Explore the material =>
**1)** Reproduce the passage of the flathead fishing post between "# School of" and "a darn thing.", inclusive.
**2)** Write the next part of the flathead fishing post, picking up after its final sentence.

Exercise passage =>
|---|

# School of hard knocks, as always



## JUSTCRAZY (Apr 6, 2004)

So I took my very first trip out to target just flatheads in a lake. To make a long story short, I didn't catch a darn thing. 
I invited about 8 different poeple, but previous plans and some just being scared of the dark left me sitting in the woods alone with just the dog. But that was no problem, nothing was going to stop me from going. Friday night started a little behind schedule so someone beat me to the area I wanted to be in, some one was in the second choice area, third choice, and so I settled for the fourth choice.( Which still seems like it should be a good area, but what do I know I'm still a rookie!) So after letting my two baits get tangled together in the bucket as I took them out to drop them, the first lesson was learned. I finally had to cut and retie one of the lines. But hey now I can at least fish. So off to the bank to sit and wait, and wait I did. I had a short run on the first pole at 3:45 AM then another short run on the second at 5:15 AM. But nothing to show for it. Both just stopped as fast as they started. Turles, fish, flats? Who knows, but second line did come back empty. 


Now night two. I got out earlier , had the exact baits I wanted(two 14-16 inch suckers) and was putting both lines out just as the sun went down. The whole bay was mine, and I was in my first choice spot. I had learned some from my first night out and things should be smooth sailing. YEa right. The first bait is out just perfect, about 300 yds from shore just waiting to be eaten in a spot that I know has produced. But as I ran the second bait out I dropped the weight overboard about half way out and could not get the thing. So back to shore to follow it out and reset it where it was suppose to be. Now the action should be good. Once again I was wrong. At about 10 PM someone came in and set up about 30 yds from my first line, then after about 30 min ran toward my second line and ran it over! I couldn't figure it out. The night before 4 boats went over my line and never hit it. After going over and digging the line out of the guys prop and just tossing another bait out I figured it out. My mono lines sink, but the power pro line doesn't.

|---|

Extracted entries =>
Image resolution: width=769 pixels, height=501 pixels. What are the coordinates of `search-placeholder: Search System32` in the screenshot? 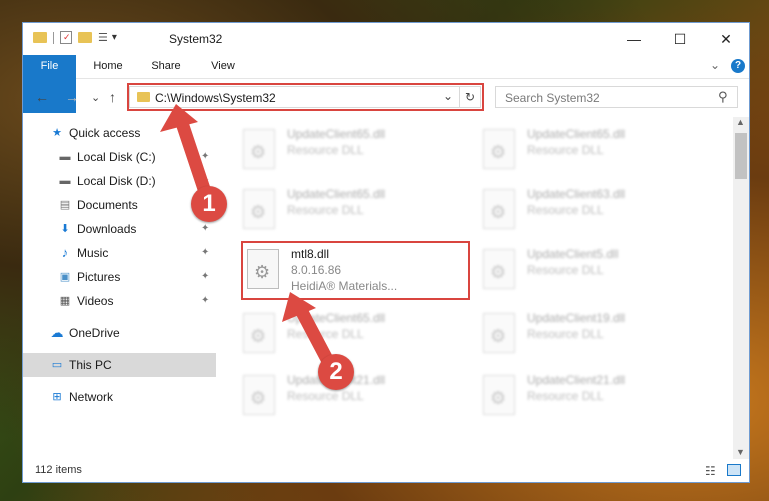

|---|

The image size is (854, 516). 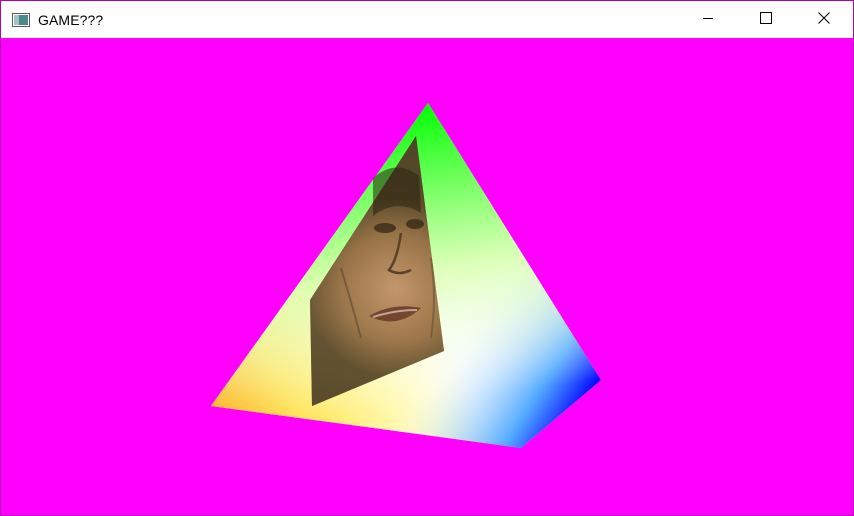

|---|

Answers given =>
**1)**
# School of hard knocks, as always



## JUSTCRAZY (Apr 6, 2004)

So I took my very first trip out to target just flatheads in a lake. To make a long story short, I didn't catch a darn thing.

**2)**
So up until 1 AM I had to deal with a family sreaming for their lost dogs, my second line got run over by a bunch of stoned idiots in a boat, and nothing good at all happening. But from 2-8 am the bay was mine, all mine, and not a fish to show for it.

So even though I got no fish, had minmal runs, and was cold(under 40 degrees). I can not wait to go again. Every time the clicker moved just an inch my heart stopped and I was waiting to land a monster. But it always seemed to be a bat hitting the line or my big old sucker just swimming away from getting eaten!

So two questions: 1) Did anyone do any good this weekend?
2) Are there any braided lines that DO sink?

Well the saga had just started!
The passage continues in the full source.